Así estuviera de verdad en el inframundo, la gravedad seguía funcionando igual de bien, cayendo sobre aquel verdor infernal como un martillo aniquilador de mundos. Tuvo cuidado de no ensanchar más el abismo, fuera cual fuese su naturaleza, enfocando todo el poder del ataque sobre las llamas; quizá por eso no logró lo que se proponía.
El estruendo resultante del impacto se pudo oír mucho después de que chocaran tamañas fuerzas. La bola de fuego fue borrada en su mayor parte, solo quedando cuatro aros resplandecientes alrededor de quien señoreaba por igual las llamas y el hielo del Hades. El rey Bolverk lo miraba desde allí, sentado en la única pieza del castillo Heinsten que había sobrevivido: un trono, antaño elevado sobre la piedra por los hombres, después recreado por Tritos de Neptuno, y finalmente estático sobre un suelo invisible, solo para alimentar el ego de otro mortal pagado de sí mismo.
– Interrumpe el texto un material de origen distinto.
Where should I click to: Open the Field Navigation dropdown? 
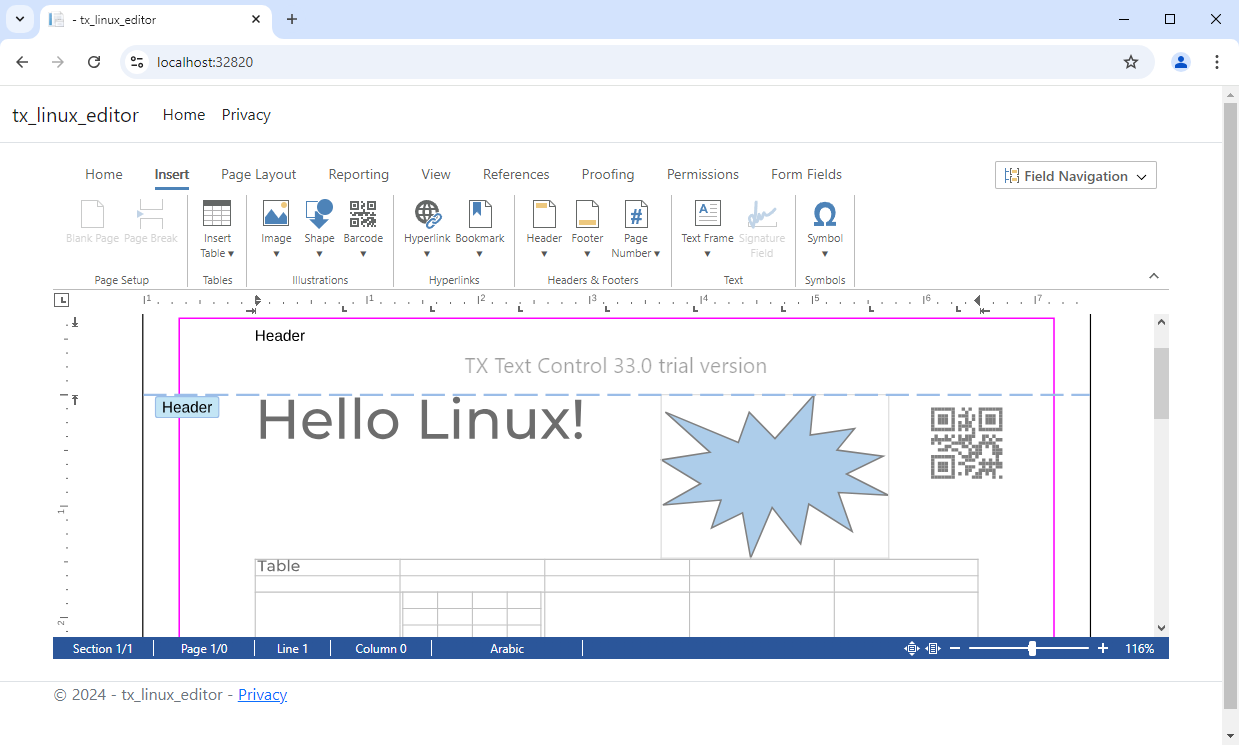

Arthur dejó de correr a través de las paredes del abismo y saltó hacia la nada, sabiéndose seguro incluso si Bolverk se hartaba de esa extravagancia. Pero no ocurrió, el primer guerrero azul lucía orgulloso en ese estado de las cosas, como si el castillo no hubiese sido aniquilado delante de sus narices y todavía estuviese en posición de dar órdenes. Hasta lo miraba como un súbdito más, con el codo apoyado en uno de los brazos del trono y la cabeza descansando sobre el puño cerrado y ensangrentado. No había salido indemne del ataque: al menos un corte se abrió desde la frente hasta perderse entre los níveos cabellos, ni un yelmo ni una corona le protegía la cabeza y el ojo derecho permanecía cerrado en todo momento.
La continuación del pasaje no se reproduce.